Bradley Zimmer: He’s struck out in six of his first 10 at-bats, but Zimmer is a legit prospect who’s also slugged .600 over that span. It’s not often regarded as such, but Cleveland’s park is one of the best in baseball for hitters. Zimmer had a 150 wRC+ in Triple-A this season, and ZIPS projects 24 homers/steals over 79 games the rest of the way. He’s owned in just 22 percent of Yahoo leagues.
Zack Cozart: Scott Pianowski has covered this and man, Cozart is going nuts this year, with a .352/.433/.602 line right now. That’s an OPS more than 100 points higher than Alex Rodriguez’s career mark. Cozart has been the sixth most valuable fantasy shortstop this year, and he’s still available in more than 40 percent of leagues.

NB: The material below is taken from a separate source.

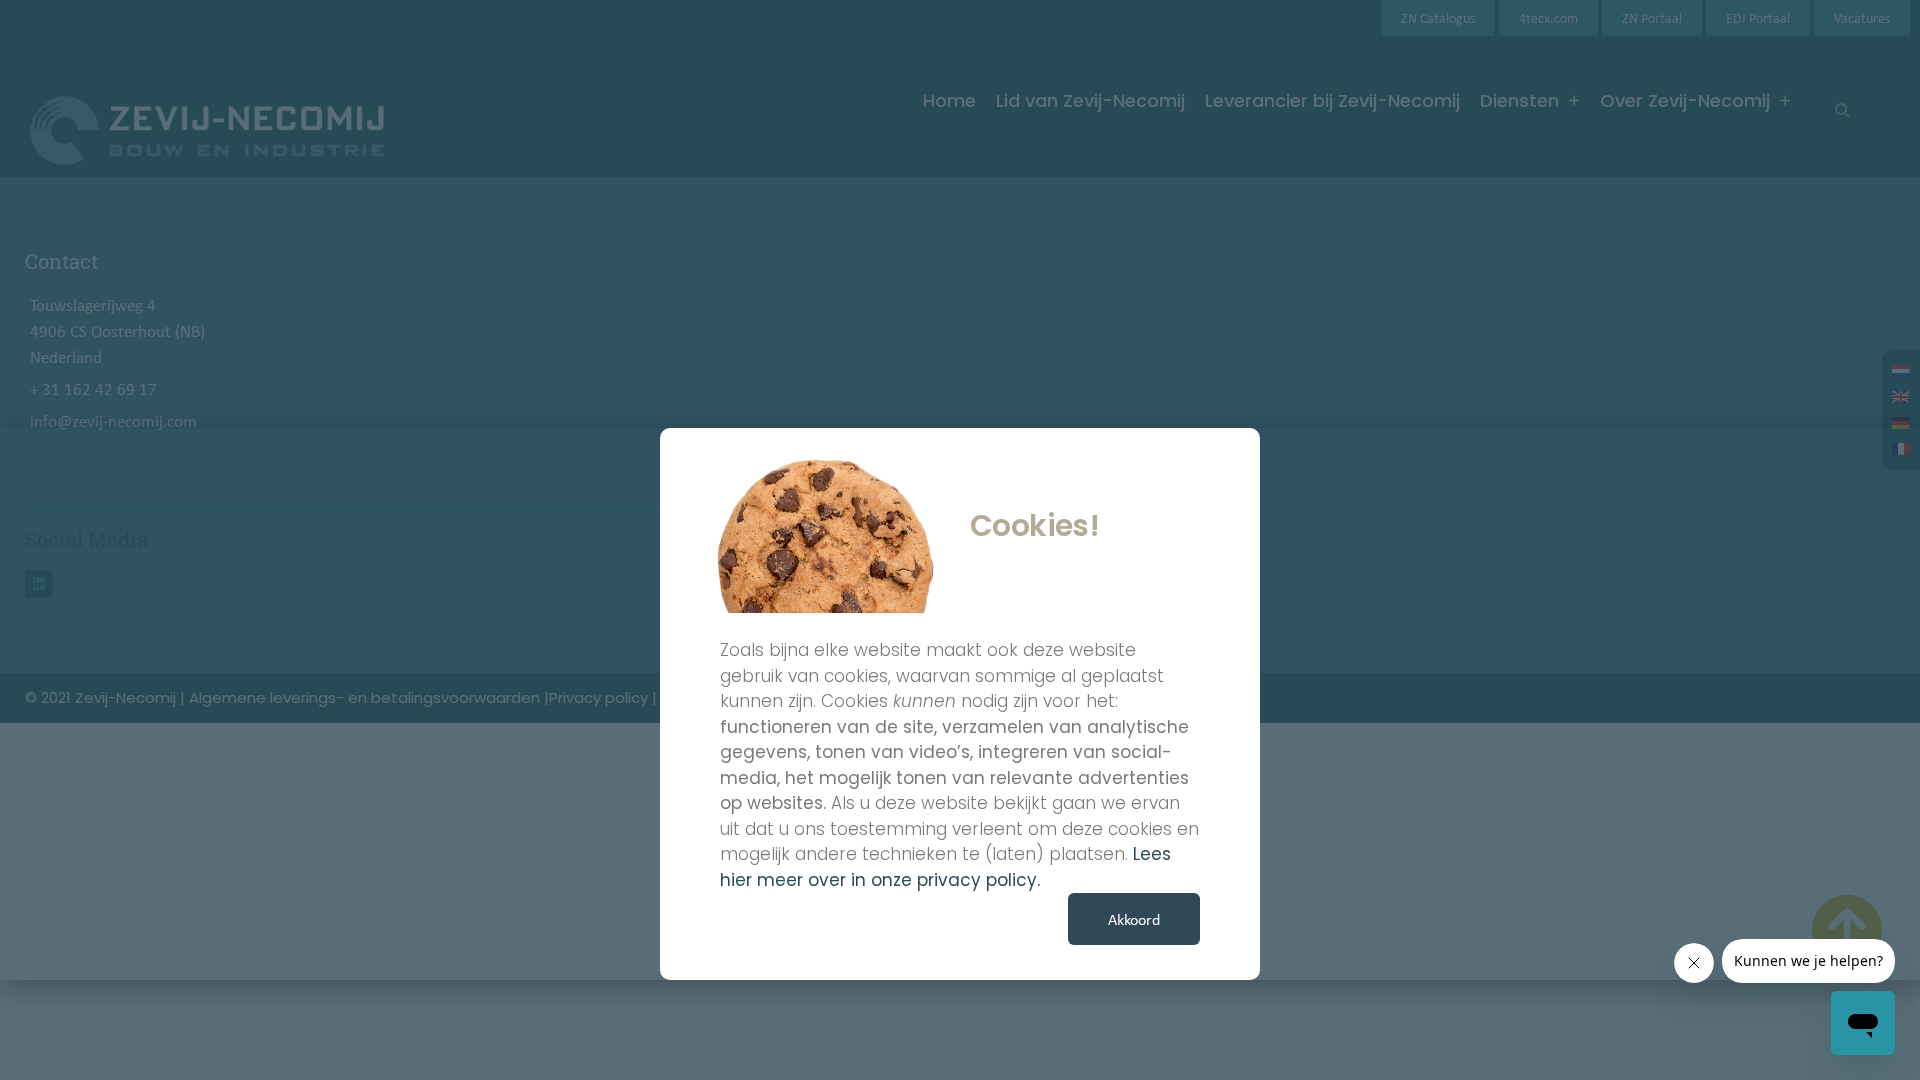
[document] (960, 540)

Zack Godley: He has a 1.93 ERA and a 0.96 WHIP with 19 strikeouts over 18.2 innings. There have been too many walks, but Godley’s 15.2 SwStr% would rank top-five in all of baseball among starters if he qualified (that would give the Diamondbacks three in the top-eight in that category). Godley has shown potential and is available in 45 percent of leagues.
Erasmo Ramirez: He has a 23:5 K:BB ratio with a 0.90 WHIP and is now getting the opportunity to start for the Rays. Few pitchers with theses stats are so readily available. Ramirez is owned in just six percent of Yahoo leagues, and while the AL East isn’t an ideal environment, Tropicana Field is one of the best pitcher’s parks in all of baseball.
Kyle Schwarber: There was a strong argument he should be the No. 1 fantasy catcher in Yahoo leagues entering the season, and while no backstops have stood out, Schwarber hasn’t exactly lived up to expectations while hitting leadoff for the team that won the World Series last year. He has a .182 batting average and a 77 wRC+ that ranks as the 35th worst in baseball (his defense hasn’t been as bad as expected, to be fair).
Jonathan Villar: After combining for 81 steals/homers last year, I felt like Villar’s ADP was low. But I’ve been wrong. He currently sports a .603 OPS and is now batting sixth. Maybe those calling for massive regression were smarter than me. Although to be fair he’s on pace to finish with 19 homers and 30 steals even with the lack of hitting.
Edwin Diaz: He recently walked four of the five batters he faced and has been demoted from Seattle’s closing job. I called him a buy-low candidate here, but it’s hard not to consider his value on the decline right now. His BB% was 6.9 last year, and it’s been 13.2 so far in 2017.
Curtis Granderson: He’s batting .163/.230/.311 over 135 at-bats this year. As a result, he’s been dropped to batting eighth after hitting leadoff on opening day. Batting one spot ahead of the pitcher for a National League offense that’s middling isn’t ideal.
Chase Headley: Over the first 48 at-bats of the season, he owned a .396/.500/.646 line with as many walks as strikeouts. Since then he’s had a .479 OPS, a span in which he’s gone homerless over 89 at-bats. He’s committed the same amount of errors (seven) over this stretch as he’s had extra-base hits.